Marshall Julius Jefferson (born September 19, 1959) is an American musician, working in the house music subgenres of Chicago house and deep house.

==Biography==
Sometimes known as the father of house music, Jefferson was originally a record producer in the Universal Recording Studios in Chicago, where he met the owner of Trax Records, Larry Sherman. Jefferson's 1986 single for Trax, "Move Your Body", the first house song to use piano, was a popular and influential song in the genre. During the late-1980s heyday of house music, he recorded solo and collaborative material under various names such as Virgo, Jungle Wonz, Truth, and On the House. Jefferson's deep house productions include songs by CeCe Rogers and Sterling Void, and Ten City's first two albums.
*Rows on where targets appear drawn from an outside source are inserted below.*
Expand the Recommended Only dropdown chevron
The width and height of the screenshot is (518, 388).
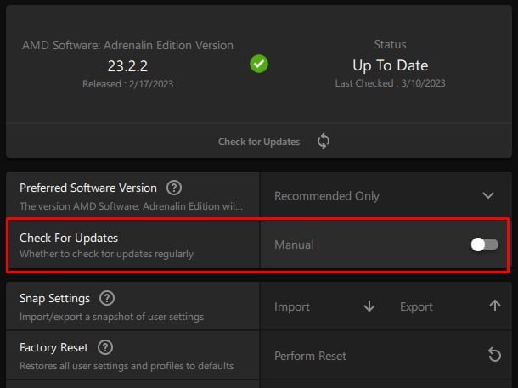(488, 195)
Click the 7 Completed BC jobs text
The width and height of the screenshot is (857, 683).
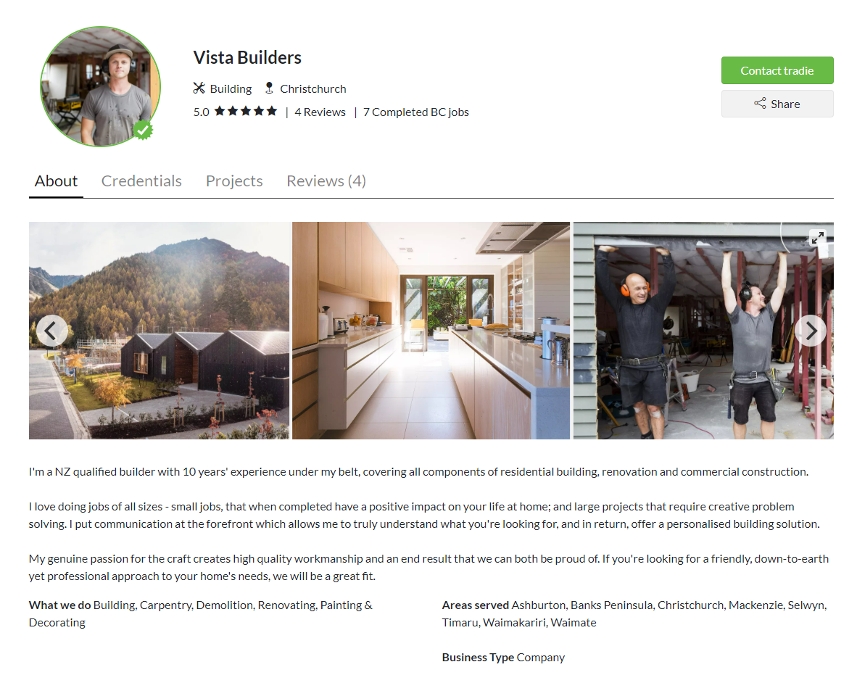(416, 112)
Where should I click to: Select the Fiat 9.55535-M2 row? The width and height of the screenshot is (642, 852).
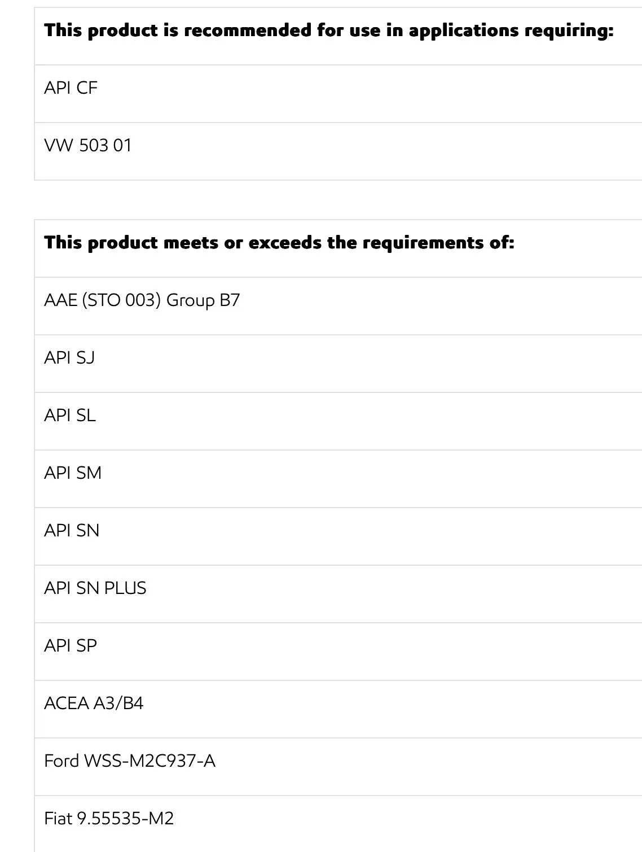[x=109, y=819]
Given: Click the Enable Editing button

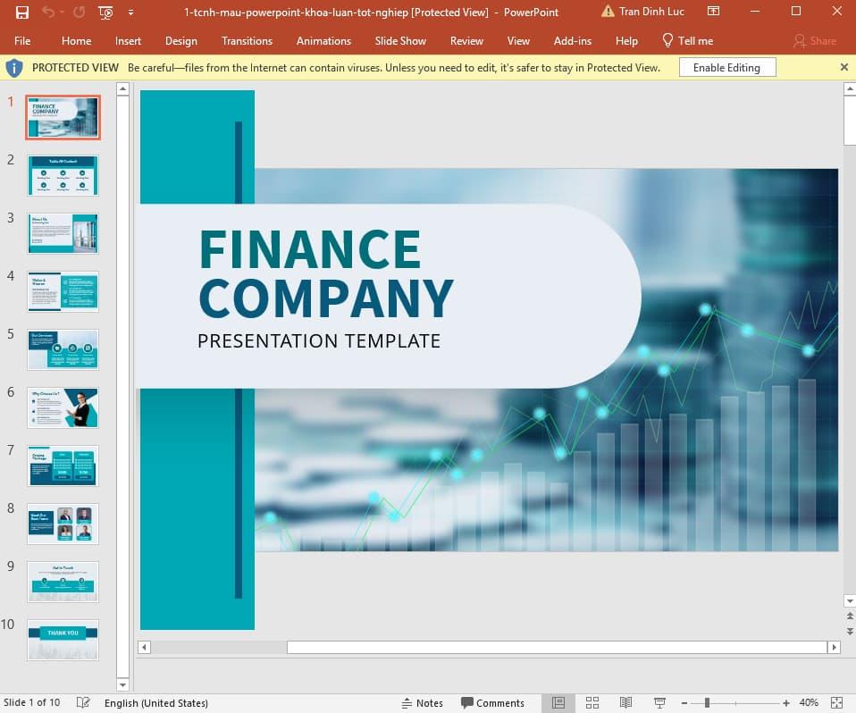Looking at the screenshot, I should (x=727, y=66).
In March 1987, the British music magazine NME reported that Jefferson and Frankie Knuckles were in the UK for the first house-music tour.

"Move Your Body" appeared in the video game Grand Theft Auto: San Andreas, playing on house-music radio station SF-UR. This song also appeared in Michael Winterbottom's film 24 Hour Party People and in the 1991 documentary film Paris Is Burning.

Jefferson took a break from music in 1990, then returned to DJing in 1993. He moved to Billericay in Essex where he had a five-year residency with the Tribal Gathering and Big Love events.

Jefferson now lives in Manchester, England and released a remixed version of "Move Your Body" (credited to Marshall Jefferson x Solardo, with the latter being a Mancunian production duo made up of Mark Richards and James Eliot) in 2019. The remix was certified Silver by the British Phonographic Industry (BPI) in 2023.

In 2021, he teamed up again with Byron Stingily to release "Be Free", the first single in 25 years to be credited to Stingily's house music group Ten City.

Jefferson is featured in Episode 3 of the 2024 PBS series Disco: Soundtrack of a Revolution.